Submitted by Patrick Buchanan via Buchanan.org,

Donald Trump “appeals to racism.”

 

“[F]rom the beginning … his campaign has profited from voter prejudice and hatred” and represents an “authoritarian assault upon democracy.”

 

If Speaker Paul Ryan wishes to be “on the right side of history … he must condemn Mr. Trump clearly and comprehensively. The same goes for every other Republican leader.”

 

“Maybe that would split the (Republican) party,” but, “No job is worth the moral stain that would come from embracing (Trump). No party is worth saving at the expense of the country.”

 

If Republican leaders wish to be regarded as moral, every one of them must renounce Trump, even if it means destroying their party.

Who has laid down this moral mandate? The Holy Father in Rome?

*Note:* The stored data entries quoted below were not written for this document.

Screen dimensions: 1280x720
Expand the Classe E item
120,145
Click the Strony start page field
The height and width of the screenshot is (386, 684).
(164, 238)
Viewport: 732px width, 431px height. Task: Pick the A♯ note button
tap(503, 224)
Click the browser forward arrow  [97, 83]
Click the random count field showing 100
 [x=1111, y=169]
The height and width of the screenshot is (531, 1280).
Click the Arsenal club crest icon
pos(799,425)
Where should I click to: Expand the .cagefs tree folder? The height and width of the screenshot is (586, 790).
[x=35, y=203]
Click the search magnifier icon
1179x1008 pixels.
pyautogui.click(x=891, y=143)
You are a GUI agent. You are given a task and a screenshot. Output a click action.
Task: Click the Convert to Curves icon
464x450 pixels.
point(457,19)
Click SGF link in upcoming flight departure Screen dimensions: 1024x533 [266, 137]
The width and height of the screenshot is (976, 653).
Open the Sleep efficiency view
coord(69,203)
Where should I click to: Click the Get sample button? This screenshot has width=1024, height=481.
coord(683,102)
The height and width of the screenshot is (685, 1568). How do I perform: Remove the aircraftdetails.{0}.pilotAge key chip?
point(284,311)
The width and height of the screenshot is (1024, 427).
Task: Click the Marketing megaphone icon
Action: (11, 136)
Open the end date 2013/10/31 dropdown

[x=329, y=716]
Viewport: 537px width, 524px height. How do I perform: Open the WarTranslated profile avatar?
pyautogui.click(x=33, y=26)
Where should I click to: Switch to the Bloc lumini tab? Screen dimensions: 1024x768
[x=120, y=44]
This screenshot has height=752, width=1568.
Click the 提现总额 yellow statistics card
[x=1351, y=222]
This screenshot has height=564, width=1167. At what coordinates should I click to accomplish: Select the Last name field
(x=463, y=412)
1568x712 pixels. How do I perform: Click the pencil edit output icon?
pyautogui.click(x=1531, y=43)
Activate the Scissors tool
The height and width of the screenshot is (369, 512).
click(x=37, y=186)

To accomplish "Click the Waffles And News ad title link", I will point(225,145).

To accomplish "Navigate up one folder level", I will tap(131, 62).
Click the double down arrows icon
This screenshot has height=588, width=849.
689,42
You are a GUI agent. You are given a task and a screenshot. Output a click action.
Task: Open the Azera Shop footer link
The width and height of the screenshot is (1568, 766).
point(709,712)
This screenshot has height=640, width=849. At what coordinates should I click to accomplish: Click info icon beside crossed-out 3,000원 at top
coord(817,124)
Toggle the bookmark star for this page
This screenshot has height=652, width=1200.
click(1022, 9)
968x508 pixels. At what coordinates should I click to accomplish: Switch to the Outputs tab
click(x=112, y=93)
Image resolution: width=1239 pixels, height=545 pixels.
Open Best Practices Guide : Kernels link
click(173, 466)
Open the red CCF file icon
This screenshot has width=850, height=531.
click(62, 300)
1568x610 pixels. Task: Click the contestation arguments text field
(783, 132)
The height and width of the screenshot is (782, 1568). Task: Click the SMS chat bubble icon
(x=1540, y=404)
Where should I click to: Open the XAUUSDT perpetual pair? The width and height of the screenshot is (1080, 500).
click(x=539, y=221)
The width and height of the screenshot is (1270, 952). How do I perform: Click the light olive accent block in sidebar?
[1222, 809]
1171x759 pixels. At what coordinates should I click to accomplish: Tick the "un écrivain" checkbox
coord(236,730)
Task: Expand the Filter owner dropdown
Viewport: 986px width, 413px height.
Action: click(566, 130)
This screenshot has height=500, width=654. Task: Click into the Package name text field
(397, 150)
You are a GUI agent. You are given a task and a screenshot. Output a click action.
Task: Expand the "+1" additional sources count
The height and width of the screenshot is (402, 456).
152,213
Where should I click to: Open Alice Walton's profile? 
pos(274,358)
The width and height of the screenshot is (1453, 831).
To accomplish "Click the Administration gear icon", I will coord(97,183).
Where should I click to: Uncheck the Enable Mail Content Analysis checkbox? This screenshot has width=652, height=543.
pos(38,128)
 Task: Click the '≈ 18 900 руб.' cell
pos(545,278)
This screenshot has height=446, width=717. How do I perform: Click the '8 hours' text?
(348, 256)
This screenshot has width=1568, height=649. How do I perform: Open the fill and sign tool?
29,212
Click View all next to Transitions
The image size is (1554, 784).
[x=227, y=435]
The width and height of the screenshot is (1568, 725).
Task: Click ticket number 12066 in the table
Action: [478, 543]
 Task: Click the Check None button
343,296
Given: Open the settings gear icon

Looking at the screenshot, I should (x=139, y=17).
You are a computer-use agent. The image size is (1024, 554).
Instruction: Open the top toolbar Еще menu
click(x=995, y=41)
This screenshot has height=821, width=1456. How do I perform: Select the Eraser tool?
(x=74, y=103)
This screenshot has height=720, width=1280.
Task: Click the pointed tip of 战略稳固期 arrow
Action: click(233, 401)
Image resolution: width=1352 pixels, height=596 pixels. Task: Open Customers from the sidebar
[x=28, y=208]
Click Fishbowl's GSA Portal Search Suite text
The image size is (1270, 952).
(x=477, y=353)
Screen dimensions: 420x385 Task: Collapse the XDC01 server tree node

No. The voice posturing as the conscience of America is the Washington Post, which champions abortion on demand and has not, in the memory of this writer, endorsed any Republican for president – though it did endorse Marion Barry three times for mayor of D.C.

Anticipating the Post’s orders, Sen. Marco Rubio has been painting Trump as a “scam artist” and “con artist,” with an “orange” complexion, a “spray tan” and “tiny hands,” who is “unfit to lead the party of Lincoln and Reagan.”

The establishment is loving Rubio, and the networks are giving him more airtime. And Rubio is reciprocating, promising that, even if defeated in his home state of Florida on March 15, he will drive his pickup across the country warning against the menace of Trump.

Rubio, however, seems not to have detected the moral threat of Trump, until polls showed Rubio being wiped out on Super Tuesday and in real danger of losing Florida.

Mitt Romney has also suddenly discovered what a fraud and phony is the businessman-builder whose endorsement he so avidly sought and so oleaginously accepted in Las Vegas in 2012.

Before other Republicans submit to the ultimatum of the Post, and of the columnists and commentators pushing a “Never Trump” strategy at the Cleveland convention, they should ask themselves: For whom is it that they will be bringing about party suicide?

That the Beltway elites, whose voice is the Post, hate and fear Trump is not only undeniable, it is understandable.

The Post beat the drums for the endless Mideast wars that bled and near bankrupted the country. Trump will not start another.

The Post welcomes open borders that bring in millions to continue the endless expansion of the welfare state and to change the character of the country we grew up in. Trump will build the wall and repatriate those here illegally.

Trump threatens the trade treaties that enable amoral transnational corporations to ship factories and jobs overseas to produce cheaply abroad and be rid of American employees who are ever demanding better wages and working conditions.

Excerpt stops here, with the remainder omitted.